(Beginning of Source material)

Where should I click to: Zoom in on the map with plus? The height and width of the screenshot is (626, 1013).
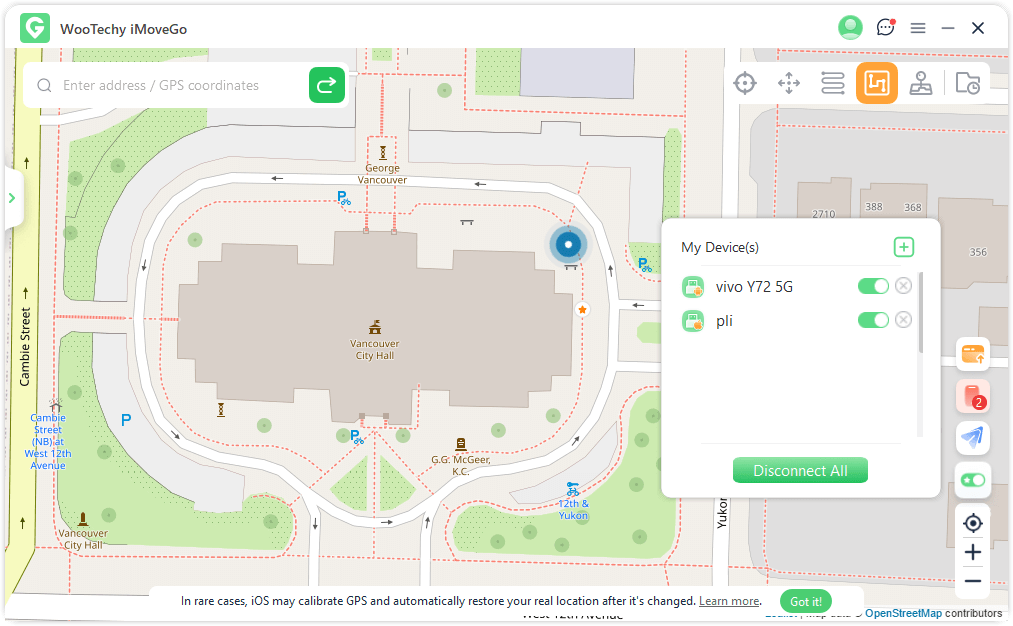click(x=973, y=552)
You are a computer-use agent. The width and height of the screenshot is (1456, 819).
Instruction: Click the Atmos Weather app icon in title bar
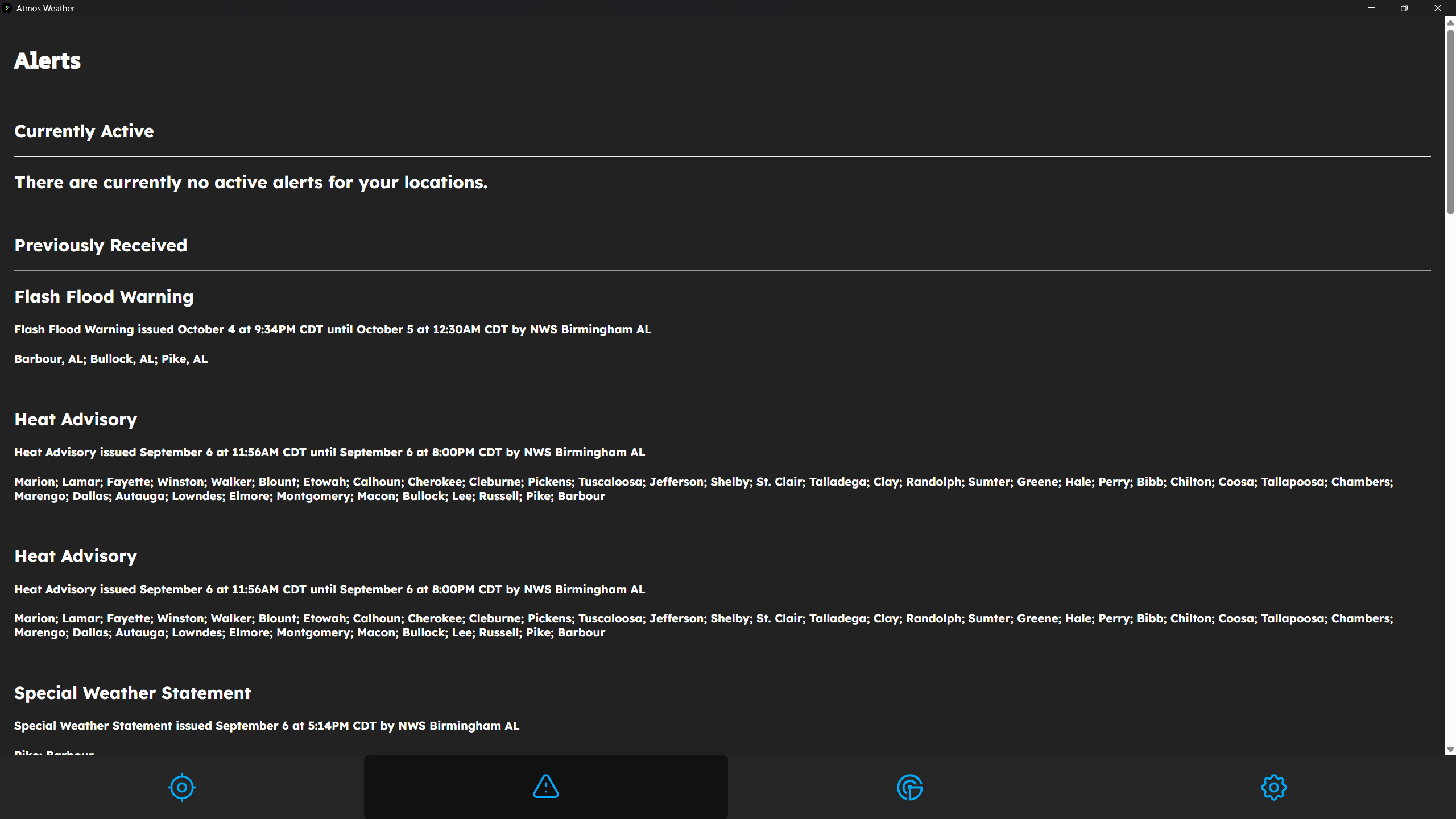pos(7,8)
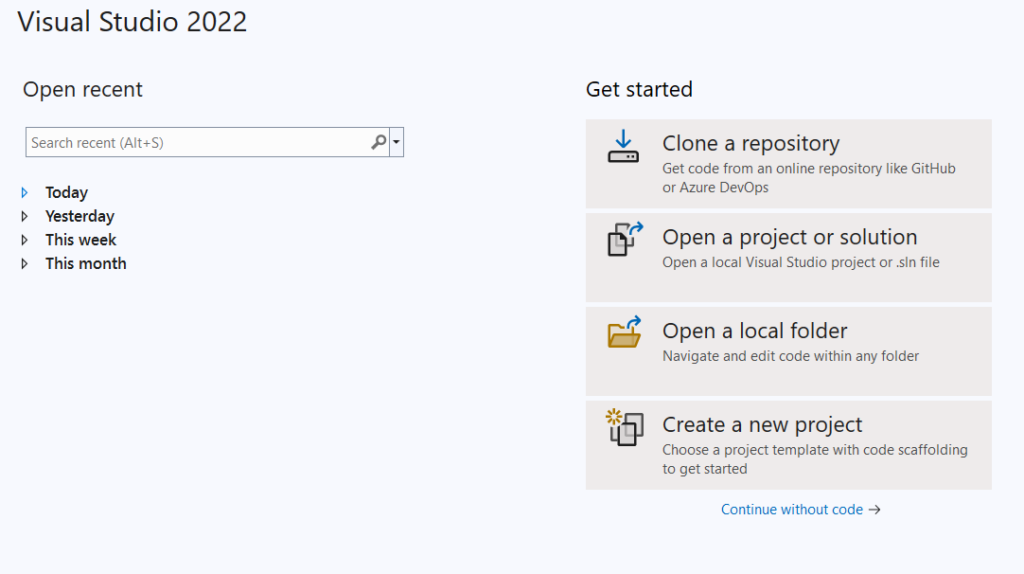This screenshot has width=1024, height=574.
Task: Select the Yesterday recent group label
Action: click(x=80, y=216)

(End of Source material)

What you have to do = The answer must consist of the line containing "Instruction: Click the" and every line after it through the end of the records, retyped exactly, with all pictures left out.

Exercise result =
Instruction: Click the Atmos Weather app icon in title bar
pos(7,8)
This screenshot has width=1024, height=574.
Task: Select the Yesterday recent group label
Action: click(x=80, y=216)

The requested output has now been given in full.